- WHAT TO PRODUCE
Wherever the word "computer" turns up in a line of the entries, copy that line.
***** STUDY MATERIAL *****
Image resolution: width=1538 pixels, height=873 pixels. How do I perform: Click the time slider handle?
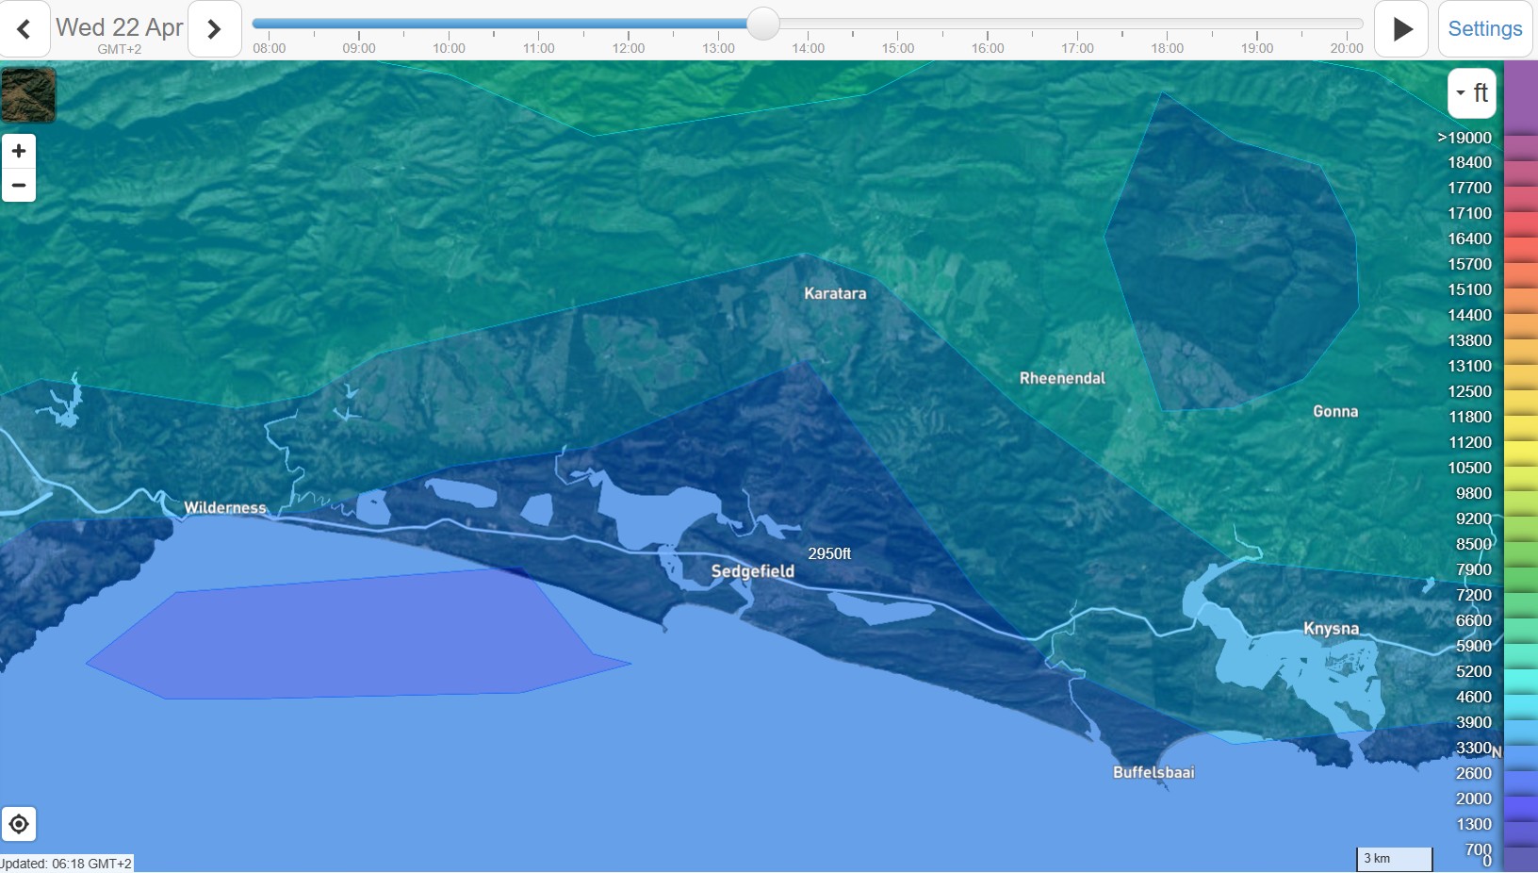click(762, 24)
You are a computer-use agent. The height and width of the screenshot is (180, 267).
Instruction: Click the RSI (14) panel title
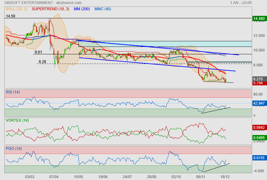[13, 92]
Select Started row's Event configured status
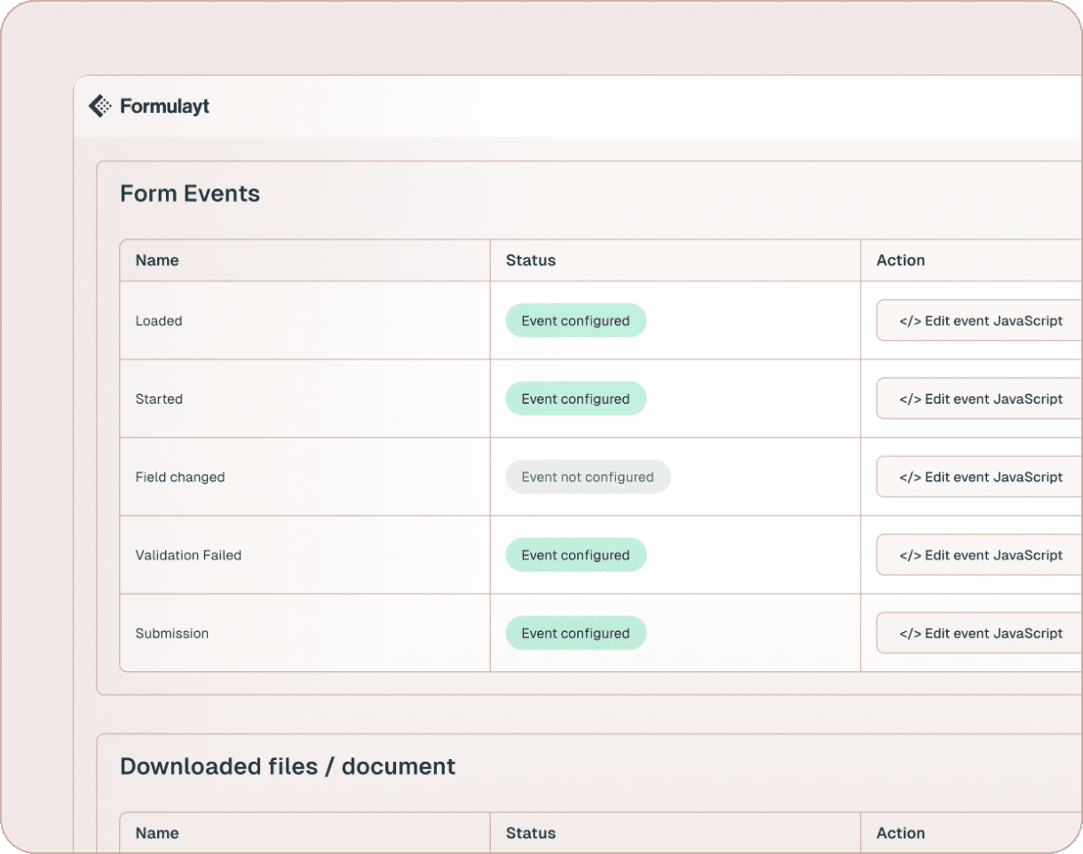1083x854 pixels. pyautogui.click(x=575, y=399)
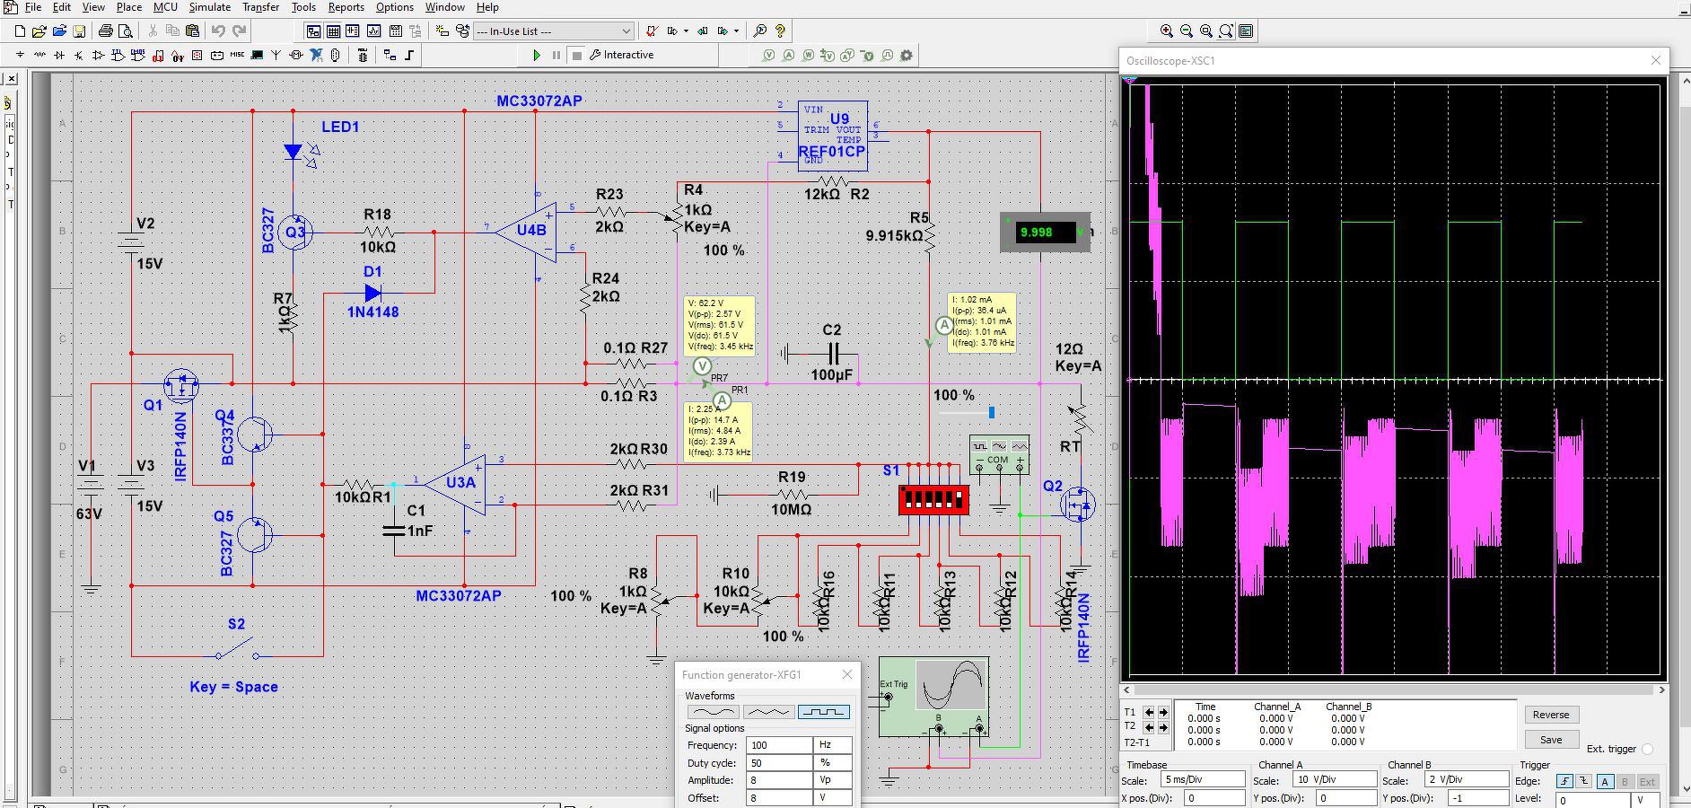Viewport: 1691px width, 808px height.
Task: Open the Vp amplitude unit selector
Action: (x=832, y=780)
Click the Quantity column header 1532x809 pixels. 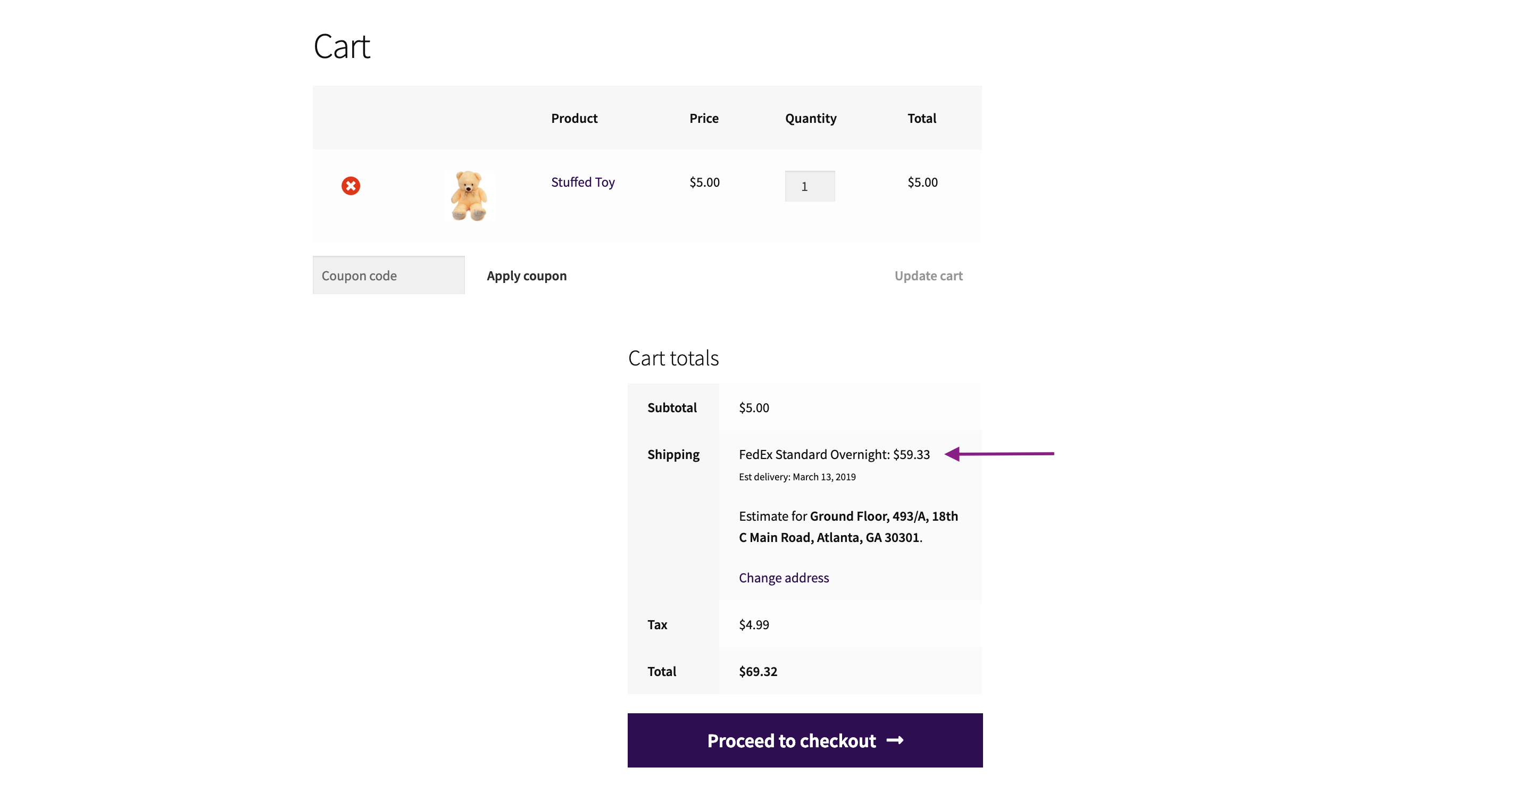click(811, 118)
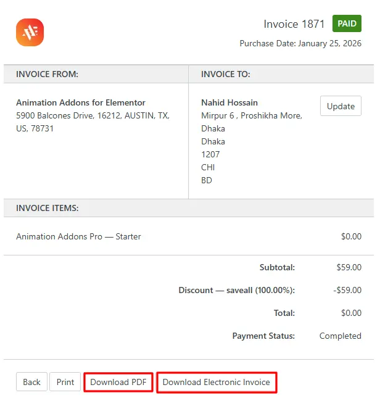Click Download Electronic Invoice button
Screen dimensions: 380x398
[x=216, y=382]
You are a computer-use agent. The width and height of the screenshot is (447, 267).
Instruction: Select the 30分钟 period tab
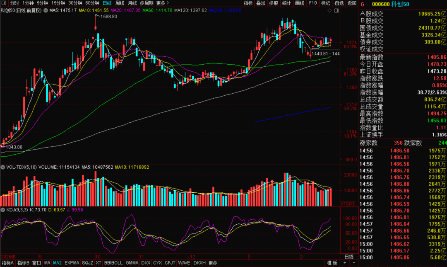75,3
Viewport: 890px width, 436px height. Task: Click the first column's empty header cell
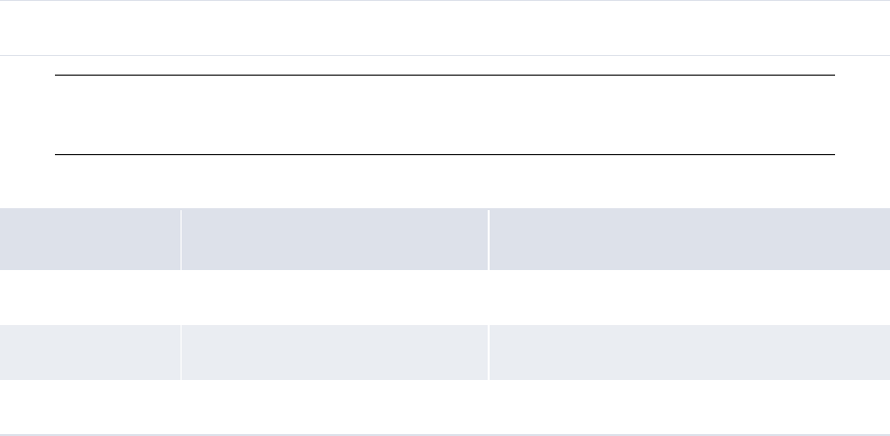(x=90, y=239)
*****
- RESPONSE
You are a computer-use agent. The height and width of the screenshot is (180, 267).
You are a computer-use agent. The width and height of the screenshot is (447, 267).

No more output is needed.